Dr. Taufiq A. Rahim. (Foto: Ist). |
Pengamat politik Dr. Taufiq A. Rahim mempertanyakan dasar hukum Pilkada Aceh 2024, apakah mengacu UUPA atau aturan nasional, di tengah pernyataan KIP Aceh yang menegaskan kekhususan Aceh.
Banda Aceh – Pengamat politik dan ekonomi Dr. Taufiq A. Rahim mempertanyakan kejelasan dasar hukum pelaksanaan Pemilihan Kepala Daerah (Pilkada) di Aceh tahun 2024, menyusul pernyataan Ketua Komisi Independen Pemilihan (KIP) Aceh, Saiful, bahwa dua keputusan Mahkamah Konstitusi (MK) terkait pencalonan kepala daerah tidak berlaku di Aceh.
Menurut Taufiq, pelaksanaan Pilkada serentak pada 27 November 2024, termasuk di Aceh, sepenuhnya mengacu pada aturan nasional.
“Tahapan Pilkada, mulai dari pendaftaran calon pada 27 Agustus 2024 hingga pelantikan, mengikuti ketentuan Pilkada serentak nasional,” ujar akademisi Universitas Muhammadiyah Banda Aceh ini kepada koranaceh.net, Jumat, 23 Agustus 2024.
Ia menambahkan bahwa meski sebelumnya Aceh memiliki landasan hukum khusus melalui Undang-Undang Nomor 11 Tahun 2006 tentang Pemerintahan Aceh (UUPA), pengalaman menunjukkan bahwa aturan tersebut sering diabaikan tanpa perlawanan dari elite politik lokal.
"Seharusnya, jika mengacu pada Pasal 67 UUPA, Pilkada di Aceh dilaksanakan setiap lima tahun sekali, yaitu pada tahun 2022. Namun, pelaksanaan Pilkada pada 2024 ini sama sekali tidak mengacu UUPA dan sepenuhnya mengikuti aturan nasional," tegas Taufiq.
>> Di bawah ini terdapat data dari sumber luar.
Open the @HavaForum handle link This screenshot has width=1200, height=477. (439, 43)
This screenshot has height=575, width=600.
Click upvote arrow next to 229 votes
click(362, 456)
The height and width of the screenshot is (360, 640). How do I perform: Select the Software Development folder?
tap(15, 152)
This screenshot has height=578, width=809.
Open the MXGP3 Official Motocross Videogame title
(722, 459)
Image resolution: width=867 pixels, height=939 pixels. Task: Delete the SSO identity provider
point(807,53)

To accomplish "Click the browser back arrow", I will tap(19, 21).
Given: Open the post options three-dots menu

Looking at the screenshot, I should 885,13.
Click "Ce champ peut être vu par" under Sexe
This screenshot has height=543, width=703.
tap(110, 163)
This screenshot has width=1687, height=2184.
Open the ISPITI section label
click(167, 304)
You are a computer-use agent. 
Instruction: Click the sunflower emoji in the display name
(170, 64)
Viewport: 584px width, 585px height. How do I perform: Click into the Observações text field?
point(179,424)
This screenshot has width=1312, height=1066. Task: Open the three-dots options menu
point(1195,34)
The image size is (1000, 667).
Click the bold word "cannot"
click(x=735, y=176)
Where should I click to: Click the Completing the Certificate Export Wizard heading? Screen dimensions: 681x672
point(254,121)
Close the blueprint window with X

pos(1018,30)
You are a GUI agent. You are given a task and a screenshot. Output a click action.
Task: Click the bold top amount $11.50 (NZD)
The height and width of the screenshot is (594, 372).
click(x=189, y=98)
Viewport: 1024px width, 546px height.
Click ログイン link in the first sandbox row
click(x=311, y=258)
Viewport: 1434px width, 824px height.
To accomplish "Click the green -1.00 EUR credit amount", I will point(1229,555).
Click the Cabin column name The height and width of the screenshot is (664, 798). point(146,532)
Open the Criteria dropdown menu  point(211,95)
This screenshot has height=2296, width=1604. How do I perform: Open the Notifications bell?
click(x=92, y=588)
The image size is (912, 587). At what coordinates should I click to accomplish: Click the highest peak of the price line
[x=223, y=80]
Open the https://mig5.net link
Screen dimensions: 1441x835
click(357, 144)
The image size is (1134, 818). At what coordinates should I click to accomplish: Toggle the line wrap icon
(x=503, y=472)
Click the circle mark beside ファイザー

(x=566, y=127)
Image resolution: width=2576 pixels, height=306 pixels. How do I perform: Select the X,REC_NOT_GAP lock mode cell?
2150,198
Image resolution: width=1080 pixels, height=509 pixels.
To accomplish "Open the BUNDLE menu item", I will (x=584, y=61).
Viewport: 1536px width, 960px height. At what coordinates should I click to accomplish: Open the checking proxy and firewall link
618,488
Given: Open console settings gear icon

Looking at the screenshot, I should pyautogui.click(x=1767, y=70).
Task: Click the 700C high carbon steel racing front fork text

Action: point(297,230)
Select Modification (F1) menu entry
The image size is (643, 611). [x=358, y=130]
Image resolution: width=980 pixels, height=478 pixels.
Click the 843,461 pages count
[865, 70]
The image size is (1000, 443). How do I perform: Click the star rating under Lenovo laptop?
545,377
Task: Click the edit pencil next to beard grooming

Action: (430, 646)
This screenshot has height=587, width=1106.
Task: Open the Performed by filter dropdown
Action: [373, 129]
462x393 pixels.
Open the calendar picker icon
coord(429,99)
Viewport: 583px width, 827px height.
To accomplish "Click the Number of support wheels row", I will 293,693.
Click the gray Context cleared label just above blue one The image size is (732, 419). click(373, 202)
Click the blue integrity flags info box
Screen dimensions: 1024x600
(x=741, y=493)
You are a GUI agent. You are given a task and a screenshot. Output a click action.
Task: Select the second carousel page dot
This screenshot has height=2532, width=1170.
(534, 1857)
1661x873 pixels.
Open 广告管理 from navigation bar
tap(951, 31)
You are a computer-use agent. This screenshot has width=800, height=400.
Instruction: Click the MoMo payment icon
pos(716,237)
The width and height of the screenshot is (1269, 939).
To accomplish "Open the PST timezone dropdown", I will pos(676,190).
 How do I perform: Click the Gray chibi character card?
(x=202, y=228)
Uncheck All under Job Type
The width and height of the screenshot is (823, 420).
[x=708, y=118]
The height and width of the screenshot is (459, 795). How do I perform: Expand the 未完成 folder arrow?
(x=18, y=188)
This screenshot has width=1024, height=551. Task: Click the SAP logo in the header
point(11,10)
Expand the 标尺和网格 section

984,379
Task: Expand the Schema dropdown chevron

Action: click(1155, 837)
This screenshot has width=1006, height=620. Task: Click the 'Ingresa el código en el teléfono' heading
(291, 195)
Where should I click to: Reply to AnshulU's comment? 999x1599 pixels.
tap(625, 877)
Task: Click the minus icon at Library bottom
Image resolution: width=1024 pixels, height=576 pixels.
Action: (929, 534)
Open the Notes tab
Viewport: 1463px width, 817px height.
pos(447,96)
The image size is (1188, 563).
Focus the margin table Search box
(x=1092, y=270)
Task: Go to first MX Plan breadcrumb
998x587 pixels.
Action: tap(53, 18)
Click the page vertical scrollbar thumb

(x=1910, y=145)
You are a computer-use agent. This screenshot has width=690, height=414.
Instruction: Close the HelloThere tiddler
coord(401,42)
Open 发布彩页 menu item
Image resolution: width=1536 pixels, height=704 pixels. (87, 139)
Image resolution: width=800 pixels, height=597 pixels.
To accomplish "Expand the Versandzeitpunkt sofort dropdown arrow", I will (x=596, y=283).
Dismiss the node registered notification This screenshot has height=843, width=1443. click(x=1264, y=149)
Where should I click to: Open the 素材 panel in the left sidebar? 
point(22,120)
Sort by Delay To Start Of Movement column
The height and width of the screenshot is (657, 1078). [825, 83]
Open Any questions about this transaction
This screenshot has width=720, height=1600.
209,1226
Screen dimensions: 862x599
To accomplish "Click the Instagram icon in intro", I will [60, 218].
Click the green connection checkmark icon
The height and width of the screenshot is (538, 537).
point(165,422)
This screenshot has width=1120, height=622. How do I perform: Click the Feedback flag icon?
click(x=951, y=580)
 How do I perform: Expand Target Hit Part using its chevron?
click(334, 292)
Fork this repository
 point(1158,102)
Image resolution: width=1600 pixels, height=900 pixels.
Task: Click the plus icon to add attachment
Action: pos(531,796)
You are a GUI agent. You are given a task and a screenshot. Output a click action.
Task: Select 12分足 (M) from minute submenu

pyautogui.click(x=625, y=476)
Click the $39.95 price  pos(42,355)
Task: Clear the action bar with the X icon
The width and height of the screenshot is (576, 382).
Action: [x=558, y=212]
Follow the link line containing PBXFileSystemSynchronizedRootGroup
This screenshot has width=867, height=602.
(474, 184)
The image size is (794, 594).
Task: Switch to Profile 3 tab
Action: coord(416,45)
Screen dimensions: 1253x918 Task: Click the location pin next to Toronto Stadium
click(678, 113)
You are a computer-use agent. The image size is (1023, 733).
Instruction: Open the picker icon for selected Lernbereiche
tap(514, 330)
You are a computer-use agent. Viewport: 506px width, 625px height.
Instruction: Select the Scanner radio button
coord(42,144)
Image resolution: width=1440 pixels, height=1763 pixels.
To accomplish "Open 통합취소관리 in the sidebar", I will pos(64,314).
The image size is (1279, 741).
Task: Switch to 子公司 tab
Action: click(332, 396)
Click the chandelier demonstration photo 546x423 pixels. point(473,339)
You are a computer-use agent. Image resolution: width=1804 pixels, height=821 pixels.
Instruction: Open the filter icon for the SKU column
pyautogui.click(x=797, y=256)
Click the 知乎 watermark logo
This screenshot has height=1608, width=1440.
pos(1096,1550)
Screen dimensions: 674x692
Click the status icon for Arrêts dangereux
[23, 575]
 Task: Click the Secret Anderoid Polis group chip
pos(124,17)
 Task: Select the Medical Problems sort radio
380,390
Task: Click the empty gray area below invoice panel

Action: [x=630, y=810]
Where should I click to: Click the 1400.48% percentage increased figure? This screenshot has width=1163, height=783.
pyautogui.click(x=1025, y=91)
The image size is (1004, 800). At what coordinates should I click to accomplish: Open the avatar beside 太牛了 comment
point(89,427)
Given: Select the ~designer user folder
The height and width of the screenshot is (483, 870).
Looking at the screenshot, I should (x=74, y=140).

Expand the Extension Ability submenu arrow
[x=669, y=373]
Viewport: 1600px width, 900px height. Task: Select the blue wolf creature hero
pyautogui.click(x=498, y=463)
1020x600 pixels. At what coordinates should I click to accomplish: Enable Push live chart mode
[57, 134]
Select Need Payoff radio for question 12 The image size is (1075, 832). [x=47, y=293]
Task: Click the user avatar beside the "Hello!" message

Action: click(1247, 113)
Keputusan MK yang baru, menurut Taufiq, membawa dampak signifikan dengan menghadirkan peluang bagi calon pemimpin baru di Aceh.
"Perubahan ini memberi harapan untuk melahirkan elite baru yang kompetitif, taat hukum, dan memiliki integritas tinggi," katanya.
Ia juga mengingatkan agar calon yang masih menjabat di pemerintahan segera mundur dari posisinya, sesuai dengan aturan.
“Jangan sampai ada yang mencoba menipu rakyat atau menggunakan cara licik demi mempertahankan jabatan publik,” ungkapnya.
Di tempat terpisah, Ketua KIP Aceh, Saiful, menyatakan bahwa keputusan MK tersebut tidak berdampak di Aceh karena daerah ini memiliki kekhususan yang diatur dalam UUPA.
“Terkait putusan Mahkamah Konstitusi, untuk Aceh tidak berdampak, karena Aceh memiliki kekhususan,” kata Saiful kepada wartawan, Jumat, 23 Agustus 2024.
Polemik ini mengundang perhatian luas, mengingat Aceh sebagai daerah dengan kekhususan otonomi tetap harus menyeimbangkan antara aturan lokal dan ketentuan nasional.